Hayattan beklentimizi tanımlamamız, hedeflerimizi netleştirmemiz ve bunu hedef koyma tekniklerine göre yapabilmemiz çok önemli. Burada yaşanan aksaklıklar ya da yeterli ifade edememe durumu ise başarının önündeki engelleri oluşturan faktörlerden. Ancak hepimizin hayallerimize giden yolda takıldığı en büyük psikolojik blokaj ise hedef koyulan şeyi başarabileceğine inanamama durumu.

Bir şeyi çok istiyoruz. Belki her gün yataktan kalkar kalkmaz onu düşünmeye başlıyor ve günümüzü onunla geçiriyoruz. Fakat tek bir soruya verdiğimiz cevapla gerçekleri ortaya döküyoruz. Hayallerini kurduğunuz durumu yaşayabileceğinize inanıyor musunuz? Bu soruya olumsuz bir cevap vermiyor olsanız dahi, bir amaç için harekete geçmiyor ya da harekete geçme zamanını sürekli erteliyorsanız siz de kendinize yeteri kadar inanmıyor olabilirsiniz. İnancımızın asıl göstergesi eyleme geçme halimizdir.
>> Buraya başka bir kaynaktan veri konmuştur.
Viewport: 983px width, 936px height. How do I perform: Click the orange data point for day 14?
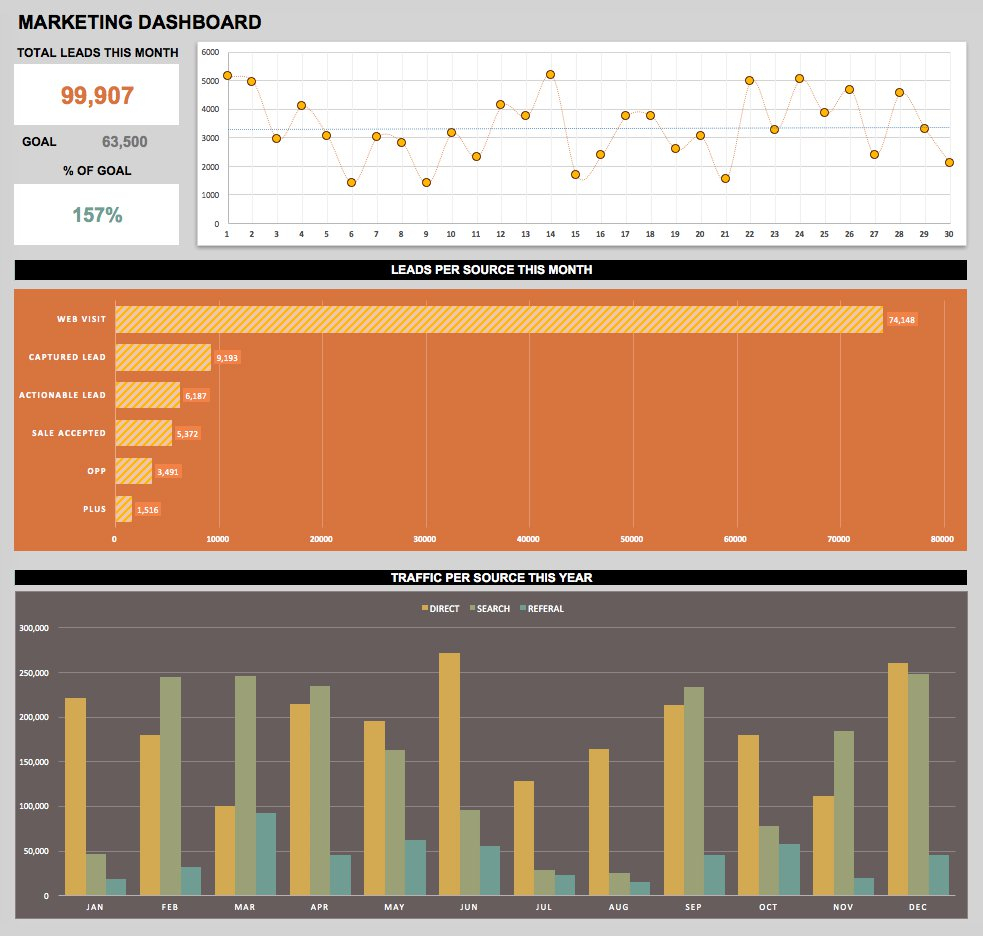click(548, 72)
Peki ulaşmayı bu kadar istediğimiz hayallerimizi gerçekleştirme konusunda neden kendimize az güven duyuyoruz? Sebebi eğer gerçekleşemezsek yaşayacağımız hayal kırklığı mı yoksa gösterdiğimiz çabanın boşa gitmesi mi? Şimdi hepsini bir kenara bırakalım.
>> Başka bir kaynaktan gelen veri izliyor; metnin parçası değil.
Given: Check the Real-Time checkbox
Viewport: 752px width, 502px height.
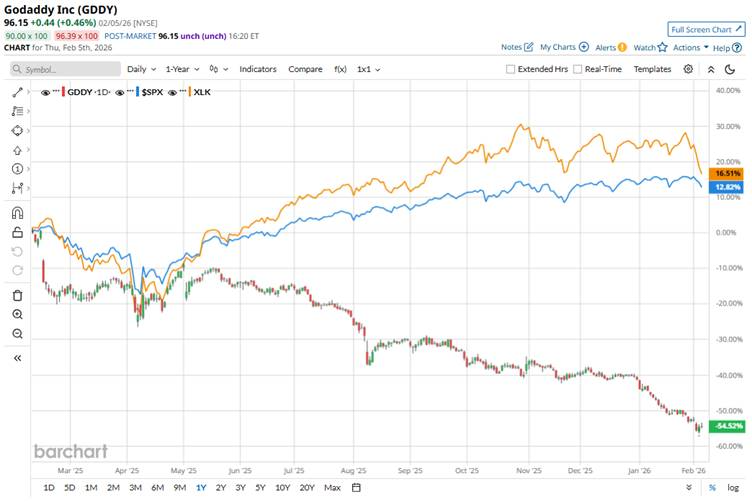Looking at the screenshot, I should (576, 69).
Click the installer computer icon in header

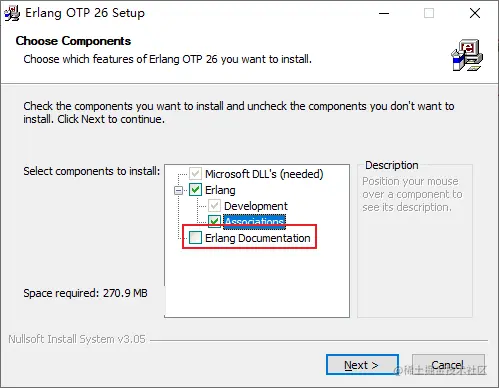click(467, 55)
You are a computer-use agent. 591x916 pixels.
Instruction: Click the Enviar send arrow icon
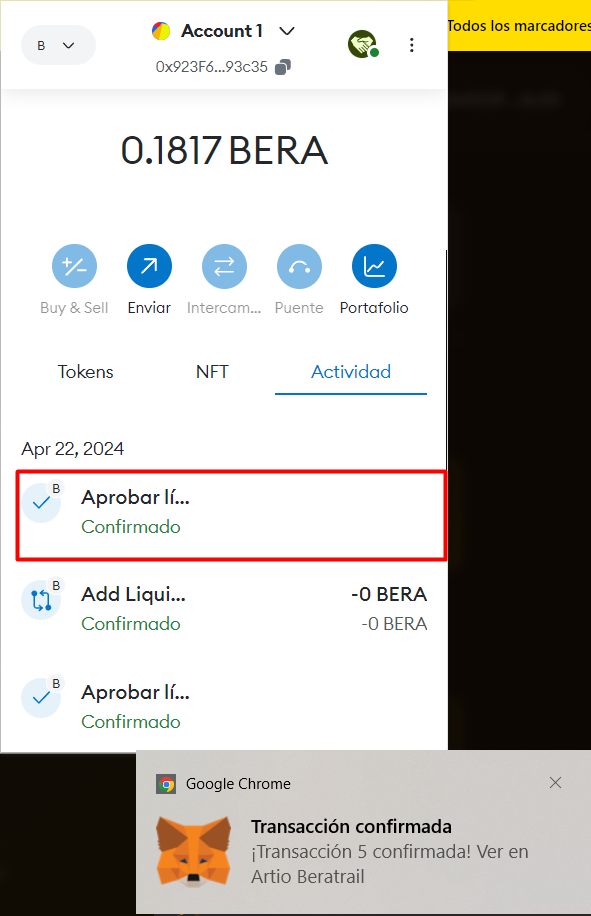(x=150, y=266)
Bir hayaliniz varsa, üstüne düşünerek onu gerçekleştirebileceğinize dair birçok kanıt bulup, size güvenmeyen kendinizi haksız çıkartacağınıza eminim. İki durum da sizin elinizde. Kişi tahminlerinden hangisini seçer ve bu fikri zihninde güçlendirirse, o durum kuvvetlenir ve sonuç haline dönüşür.

Henry Ford’un ünlü sözünde de ifade ettiği gibi “Kazanacağınızı ya da kaybedeceğinizi düşünüyorsanız, her iki durumda da siz haklı çıkarsınız!”

Beyin öyle bir yapı ki, bir süre sonra sizin ona sunduklarınızı gerçekliği olarak kabul etmeye başlıyor. Bu duruma odaklanıyor ve onu kanıtlayacak yönde faaliyetleri başlatıyor. Başarabilirim ya da başaramam… İki olasılıkta sizin elinizde. Hangisine odaklanırsanız beyniniz onu gerçekleştirmek için savaşacak.

Hayallerinizi kucaklayın sakın bırakmayın. Tüm tutkunuzu net bir şekilde ortaya koyduğunuz amaçlarınıza adayın. Göreceksiniz hepsi teker teker olacak.